El presidente de China, Xi Jinping, declaró durante su discurso de Año Nuevo que la reunificación con Taiwán es una meta histórica que “nadie puede detener”. En su alocución transmitida por medios estatales, Xi subrayó los lazos inquebrantables entre el pueblo chino de ambos lados del estrecho de Taiwán:
“El pueblo chino a ambos lados del estrecho de Taiwán es una sola familia. Nadie puede romper nuestros lazos de sangre, y nadie puede detener la tendencia histórica a la reunificación de la patria”, afirmó.
Esta declaración llega en un contexto de creciente tensión militar y diplomática entre Pekín y Taipéi. Desde la llegada al poder del presidente taiwanés Lai Ching-te en mayo, China ha intensificado su presión sobre la isla, llevando a cabo tres grandes maniobras militares en los últimos meses, las más recientes a principios de diciembre. Funcionarios taiwaneses describieron estas maniobras como las mayores en años, aunque Pekín no las ha confirmado oficialmente.

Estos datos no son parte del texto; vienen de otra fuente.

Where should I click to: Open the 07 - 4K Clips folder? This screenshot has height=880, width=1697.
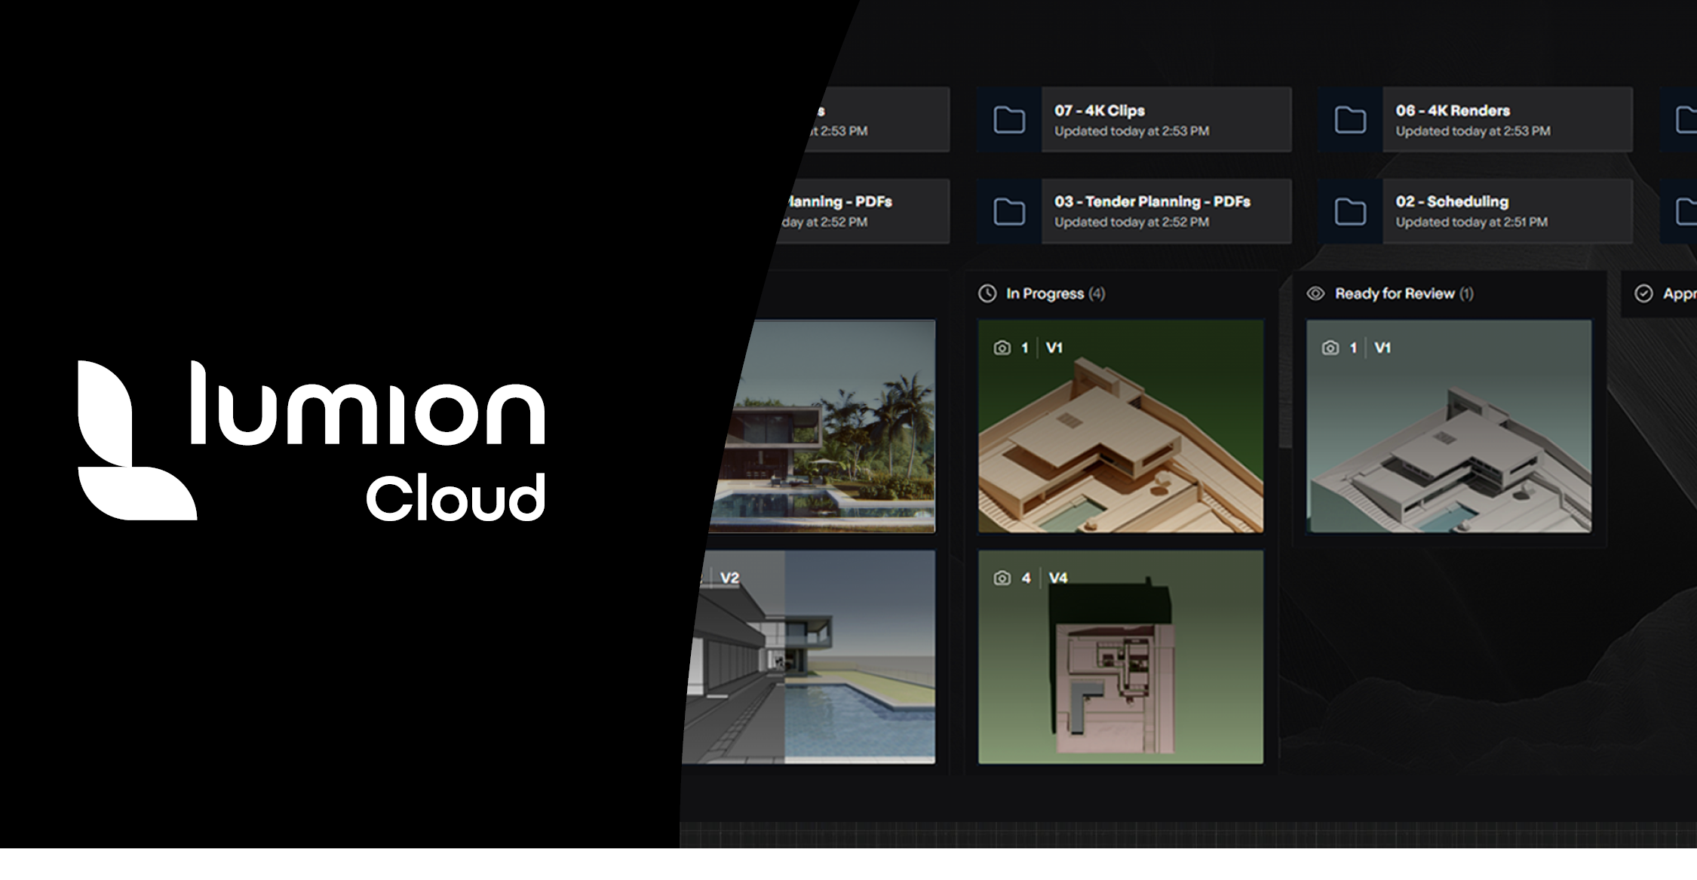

El conflicto entre Pekín y Taipéi adquiere una dimensión internacional debido al papel estratégico de Estados Unidos, que, aunque no reconoce oficialmente a Taiwán, sigue siendo su principal aliado y proveedor de armas. La tensión podría escalar tras la inminente toma de posesión de Donald Trump como presidente de Estados Unidos el 20 de enero.
Trump ha prometido implementar aranceles punitivos contra lo que considera prácticas comerciales desleales por parte de China, lo que podría agravar las relaciones entre ambas potencias. Pekín ha rechazado estas acusaciones, pero la postura de Washington respecto a Taiwán y el comercio podría aumentar el riesgo de conflicto.